Labor Worries Continue For American Crystal
In an ongoing labor dispute, the union representing Moorhead-based American Crystal Sugar Company's 1,300 locked-out workers on Wednesday released audio tapes of a November 7 shareholders meeting, along with a statement saying that the speaker-identified as American Crystal President and CEO Dave Berg-“likened the workers to a 21-pound cancerous tumor.”
The union said that in an audio recording of the meeting, Berg told the story of a sick friend who was diagnosed with cancer and had a massive tumor removed. “That's a scary deal,” the union's announcement quoted Berg as saying. “We can't let a labor contract make us sick forever and ever and ever. We have to treat the disease and that's what we're doing here.”
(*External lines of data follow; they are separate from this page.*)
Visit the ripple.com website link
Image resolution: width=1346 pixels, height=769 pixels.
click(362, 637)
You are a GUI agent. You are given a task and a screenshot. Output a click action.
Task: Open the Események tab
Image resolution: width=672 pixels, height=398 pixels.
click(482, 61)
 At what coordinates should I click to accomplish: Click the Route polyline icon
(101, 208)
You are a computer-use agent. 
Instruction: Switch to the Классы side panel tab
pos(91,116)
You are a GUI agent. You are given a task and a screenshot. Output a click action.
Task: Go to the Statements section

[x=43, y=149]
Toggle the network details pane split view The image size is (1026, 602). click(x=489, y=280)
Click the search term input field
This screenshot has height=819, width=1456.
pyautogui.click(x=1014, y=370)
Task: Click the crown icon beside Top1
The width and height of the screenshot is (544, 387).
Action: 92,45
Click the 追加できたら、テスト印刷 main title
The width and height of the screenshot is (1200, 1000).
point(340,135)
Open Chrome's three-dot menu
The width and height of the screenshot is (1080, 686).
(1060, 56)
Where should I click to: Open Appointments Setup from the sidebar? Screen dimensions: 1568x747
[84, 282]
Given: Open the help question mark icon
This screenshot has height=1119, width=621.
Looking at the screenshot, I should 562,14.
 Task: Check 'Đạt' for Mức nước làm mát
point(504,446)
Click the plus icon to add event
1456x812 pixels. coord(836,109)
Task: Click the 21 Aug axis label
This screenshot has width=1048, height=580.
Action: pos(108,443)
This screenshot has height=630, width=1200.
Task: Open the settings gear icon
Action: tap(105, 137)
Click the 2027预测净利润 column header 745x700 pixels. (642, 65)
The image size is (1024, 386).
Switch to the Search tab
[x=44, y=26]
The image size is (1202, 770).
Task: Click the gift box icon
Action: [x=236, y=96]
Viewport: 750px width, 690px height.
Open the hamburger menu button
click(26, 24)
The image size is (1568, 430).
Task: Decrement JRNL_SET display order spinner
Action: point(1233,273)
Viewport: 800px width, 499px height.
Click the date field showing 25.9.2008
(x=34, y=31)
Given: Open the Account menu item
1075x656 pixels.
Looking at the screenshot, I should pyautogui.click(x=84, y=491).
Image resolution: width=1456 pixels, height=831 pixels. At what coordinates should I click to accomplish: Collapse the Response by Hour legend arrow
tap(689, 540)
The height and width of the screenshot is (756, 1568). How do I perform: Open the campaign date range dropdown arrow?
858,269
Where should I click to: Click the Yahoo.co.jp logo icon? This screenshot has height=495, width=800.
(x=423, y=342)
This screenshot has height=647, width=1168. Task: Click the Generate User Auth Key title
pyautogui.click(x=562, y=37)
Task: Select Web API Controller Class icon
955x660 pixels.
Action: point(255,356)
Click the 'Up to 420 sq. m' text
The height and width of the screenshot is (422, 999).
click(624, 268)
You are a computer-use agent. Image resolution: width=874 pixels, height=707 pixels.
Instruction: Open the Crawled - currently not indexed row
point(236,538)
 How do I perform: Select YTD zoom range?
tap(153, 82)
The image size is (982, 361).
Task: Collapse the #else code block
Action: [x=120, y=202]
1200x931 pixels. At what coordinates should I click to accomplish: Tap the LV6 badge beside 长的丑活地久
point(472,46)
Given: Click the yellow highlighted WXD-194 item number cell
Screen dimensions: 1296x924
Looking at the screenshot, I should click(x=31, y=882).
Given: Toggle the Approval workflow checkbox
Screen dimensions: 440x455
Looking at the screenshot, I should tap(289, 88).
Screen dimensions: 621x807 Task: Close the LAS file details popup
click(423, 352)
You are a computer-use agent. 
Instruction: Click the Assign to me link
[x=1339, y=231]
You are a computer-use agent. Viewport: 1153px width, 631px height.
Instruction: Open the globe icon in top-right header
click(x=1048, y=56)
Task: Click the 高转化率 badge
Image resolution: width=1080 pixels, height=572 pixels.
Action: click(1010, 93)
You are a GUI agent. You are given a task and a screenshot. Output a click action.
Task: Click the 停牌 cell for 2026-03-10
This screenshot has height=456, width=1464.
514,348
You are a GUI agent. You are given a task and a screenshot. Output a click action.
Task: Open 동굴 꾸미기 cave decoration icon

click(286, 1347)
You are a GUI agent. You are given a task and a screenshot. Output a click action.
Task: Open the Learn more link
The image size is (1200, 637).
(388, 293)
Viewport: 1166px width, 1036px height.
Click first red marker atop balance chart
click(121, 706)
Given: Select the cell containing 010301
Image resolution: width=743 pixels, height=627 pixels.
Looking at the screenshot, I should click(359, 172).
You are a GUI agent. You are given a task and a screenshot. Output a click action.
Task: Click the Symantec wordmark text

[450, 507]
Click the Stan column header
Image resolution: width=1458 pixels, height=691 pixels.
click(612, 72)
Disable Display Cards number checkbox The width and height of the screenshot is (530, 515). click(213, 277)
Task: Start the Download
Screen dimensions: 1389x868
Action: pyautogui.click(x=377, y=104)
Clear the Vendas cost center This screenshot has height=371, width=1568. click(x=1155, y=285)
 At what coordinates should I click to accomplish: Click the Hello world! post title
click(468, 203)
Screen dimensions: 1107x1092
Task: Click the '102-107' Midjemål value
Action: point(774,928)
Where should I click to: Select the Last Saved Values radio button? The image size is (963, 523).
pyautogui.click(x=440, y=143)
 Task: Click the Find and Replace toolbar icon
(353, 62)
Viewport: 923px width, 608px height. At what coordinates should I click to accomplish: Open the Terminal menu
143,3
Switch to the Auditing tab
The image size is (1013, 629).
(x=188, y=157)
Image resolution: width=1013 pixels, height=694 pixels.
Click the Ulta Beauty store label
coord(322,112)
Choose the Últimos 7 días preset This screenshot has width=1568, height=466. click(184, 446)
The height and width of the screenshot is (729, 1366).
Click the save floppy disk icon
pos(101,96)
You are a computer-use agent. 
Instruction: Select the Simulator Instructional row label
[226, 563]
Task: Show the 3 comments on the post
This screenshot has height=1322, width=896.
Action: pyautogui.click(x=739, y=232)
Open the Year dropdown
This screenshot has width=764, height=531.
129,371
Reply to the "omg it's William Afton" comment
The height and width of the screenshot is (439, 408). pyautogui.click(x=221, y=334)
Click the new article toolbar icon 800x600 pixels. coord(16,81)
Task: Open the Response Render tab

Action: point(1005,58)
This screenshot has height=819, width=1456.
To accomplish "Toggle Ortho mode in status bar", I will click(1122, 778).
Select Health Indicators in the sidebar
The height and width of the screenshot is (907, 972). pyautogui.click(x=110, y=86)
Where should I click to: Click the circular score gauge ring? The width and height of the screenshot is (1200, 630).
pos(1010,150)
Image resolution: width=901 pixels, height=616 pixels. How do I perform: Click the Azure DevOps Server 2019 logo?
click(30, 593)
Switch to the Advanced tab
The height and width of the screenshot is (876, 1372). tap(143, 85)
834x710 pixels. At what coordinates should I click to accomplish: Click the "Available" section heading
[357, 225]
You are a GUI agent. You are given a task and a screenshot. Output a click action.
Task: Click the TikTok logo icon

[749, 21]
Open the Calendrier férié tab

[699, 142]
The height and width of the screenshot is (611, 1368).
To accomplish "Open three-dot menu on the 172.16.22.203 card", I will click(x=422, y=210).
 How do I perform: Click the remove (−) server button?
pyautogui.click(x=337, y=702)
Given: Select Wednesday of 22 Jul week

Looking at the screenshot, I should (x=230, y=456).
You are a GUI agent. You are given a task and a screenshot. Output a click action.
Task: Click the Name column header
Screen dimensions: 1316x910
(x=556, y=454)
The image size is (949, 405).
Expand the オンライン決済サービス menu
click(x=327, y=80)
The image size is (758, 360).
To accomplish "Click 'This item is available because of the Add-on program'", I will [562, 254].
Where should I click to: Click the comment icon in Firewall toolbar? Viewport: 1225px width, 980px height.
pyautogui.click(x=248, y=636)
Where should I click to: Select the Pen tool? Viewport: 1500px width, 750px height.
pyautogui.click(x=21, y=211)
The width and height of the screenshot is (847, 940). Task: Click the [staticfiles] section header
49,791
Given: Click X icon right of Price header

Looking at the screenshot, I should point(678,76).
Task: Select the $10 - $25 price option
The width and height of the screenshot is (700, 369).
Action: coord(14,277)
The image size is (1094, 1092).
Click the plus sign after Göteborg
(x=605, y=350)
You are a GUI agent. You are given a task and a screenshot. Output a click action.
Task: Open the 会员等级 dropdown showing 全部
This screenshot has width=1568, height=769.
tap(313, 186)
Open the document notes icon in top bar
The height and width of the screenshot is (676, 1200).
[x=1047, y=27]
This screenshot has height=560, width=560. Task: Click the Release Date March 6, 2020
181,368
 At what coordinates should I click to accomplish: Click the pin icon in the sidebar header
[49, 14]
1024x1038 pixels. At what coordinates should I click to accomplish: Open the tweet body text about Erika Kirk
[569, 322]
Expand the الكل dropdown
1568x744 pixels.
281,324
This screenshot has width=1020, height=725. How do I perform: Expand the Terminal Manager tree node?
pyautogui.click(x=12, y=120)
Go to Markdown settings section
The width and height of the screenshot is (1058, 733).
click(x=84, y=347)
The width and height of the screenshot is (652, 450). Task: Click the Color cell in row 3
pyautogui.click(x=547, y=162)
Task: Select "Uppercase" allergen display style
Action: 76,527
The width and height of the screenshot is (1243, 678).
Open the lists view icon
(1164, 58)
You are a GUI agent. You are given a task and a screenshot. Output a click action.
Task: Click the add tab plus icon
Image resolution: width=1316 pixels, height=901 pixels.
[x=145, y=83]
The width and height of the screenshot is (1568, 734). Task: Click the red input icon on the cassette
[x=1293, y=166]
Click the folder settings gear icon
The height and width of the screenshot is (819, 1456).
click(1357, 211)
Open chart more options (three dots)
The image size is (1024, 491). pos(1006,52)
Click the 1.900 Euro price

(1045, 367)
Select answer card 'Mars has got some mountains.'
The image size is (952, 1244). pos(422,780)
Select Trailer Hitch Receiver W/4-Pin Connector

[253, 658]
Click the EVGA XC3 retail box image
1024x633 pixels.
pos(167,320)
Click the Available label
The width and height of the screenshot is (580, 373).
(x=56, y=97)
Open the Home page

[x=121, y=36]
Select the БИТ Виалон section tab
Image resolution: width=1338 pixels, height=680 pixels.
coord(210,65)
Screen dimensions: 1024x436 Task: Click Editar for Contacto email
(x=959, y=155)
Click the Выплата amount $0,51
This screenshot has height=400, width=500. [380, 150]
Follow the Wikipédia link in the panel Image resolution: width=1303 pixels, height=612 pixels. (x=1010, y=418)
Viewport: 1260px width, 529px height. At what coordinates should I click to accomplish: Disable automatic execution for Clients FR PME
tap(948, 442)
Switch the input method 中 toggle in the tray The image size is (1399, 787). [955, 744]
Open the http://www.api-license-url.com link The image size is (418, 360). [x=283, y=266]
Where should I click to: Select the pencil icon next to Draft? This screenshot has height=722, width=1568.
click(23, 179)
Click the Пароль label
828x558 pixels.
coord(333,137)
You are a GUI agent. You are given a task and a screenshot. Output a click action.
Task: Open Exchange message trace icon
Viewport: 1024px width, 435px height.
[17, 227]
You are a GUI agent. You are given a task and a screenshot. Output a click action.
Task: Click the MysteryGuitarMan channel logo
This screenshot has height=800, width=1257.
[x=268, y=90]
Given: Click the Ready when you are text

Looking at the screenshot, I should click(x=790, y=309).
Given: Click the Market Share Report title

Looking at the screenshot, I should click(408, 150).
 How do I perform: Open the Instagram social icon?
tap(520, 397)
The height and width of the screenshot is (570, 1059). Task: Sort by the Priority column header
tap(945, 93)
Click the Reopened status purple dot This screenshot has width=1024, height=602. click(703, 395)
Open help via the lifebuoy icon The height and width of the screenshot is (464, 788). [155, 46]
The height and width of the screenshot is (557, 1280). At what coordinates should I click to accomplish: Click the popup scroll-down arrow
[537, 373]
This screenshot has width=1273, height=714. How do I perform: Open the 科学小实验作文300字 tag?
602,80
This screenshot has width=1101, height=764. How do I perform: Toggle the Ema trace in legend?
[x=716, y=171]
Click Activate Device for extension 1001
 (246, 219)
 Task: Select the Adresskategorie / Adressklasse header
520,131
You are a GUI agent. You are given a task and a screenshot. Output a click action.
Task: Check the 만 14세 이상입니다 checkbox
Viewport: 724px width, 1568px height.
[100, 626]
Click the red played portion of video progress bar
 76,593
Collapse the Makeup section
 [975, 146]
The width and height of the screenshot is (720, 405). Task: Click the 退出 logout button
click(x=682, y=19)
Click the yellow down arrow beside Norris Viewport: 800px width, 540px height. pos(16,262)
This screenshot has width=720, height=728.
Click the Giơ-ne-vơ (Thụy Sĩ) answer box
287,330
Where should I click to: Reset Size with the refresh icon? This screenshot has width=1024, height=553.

The union called Berg's remarks “another serious blow” to an “already strained relationship” between the company's management and the workers, who have been locked out since August 1.
The workers-who were employed at the co-op's sugar beet processing plants in North Dakota, Minnesota, and Iowa-were locked out after their union and American Crystal failed to agree on the terms of a new five-year labor contract meant to replace a seven-year agreement between the two parties that expired on August 1. American Crystal made an initial contract offer before the last contract expired, and the union rejected it in late July. The company made a second offer in November, but it was also rejected.
A company spokesman told the Forum of Fargo-Moorhead that Berg “regrets using an analogy that compares our union contract to cancer,” but that the union's statement takes his words out of context.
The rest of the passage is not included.